== Material shown

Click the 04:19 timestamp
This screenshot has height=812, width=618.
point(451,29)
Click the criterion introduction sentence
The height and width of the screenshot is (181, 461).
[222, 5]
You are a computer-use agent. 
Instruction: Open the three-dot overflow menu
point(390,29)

====
== Material shown

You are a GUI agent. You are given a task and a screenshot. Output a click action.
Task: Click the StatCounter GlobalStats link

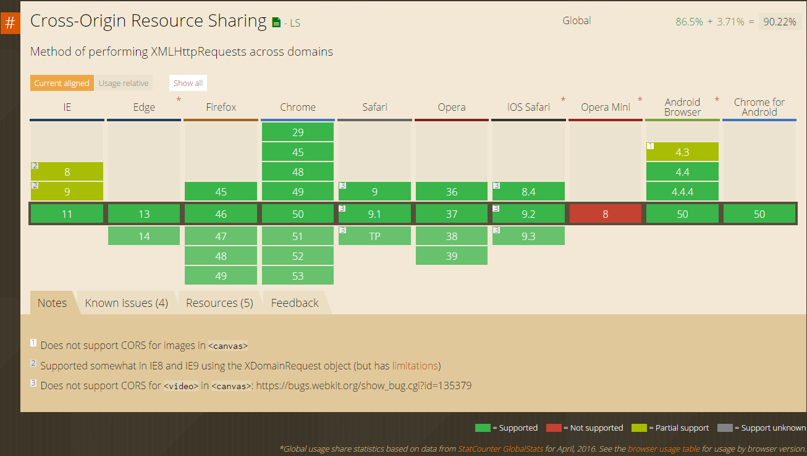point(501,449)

====

Stated exercise: Please give the material from the line containing "Click the 04:19 timestamp" through the line containing "point(390,29)" again, substituting "panel" for "menu" and leaving everything else unchanged.

Expected answer:
Click the 04:19 timestamp
This screenshot has height=812, width=618.
point(451,29)
Click the criterion introduction sentence
The height and width of the screenshot is (181, 461).
[222, 5]
You are a computer-use agent. 
Instruction: Open the three-dot overflow panel
point(390,29)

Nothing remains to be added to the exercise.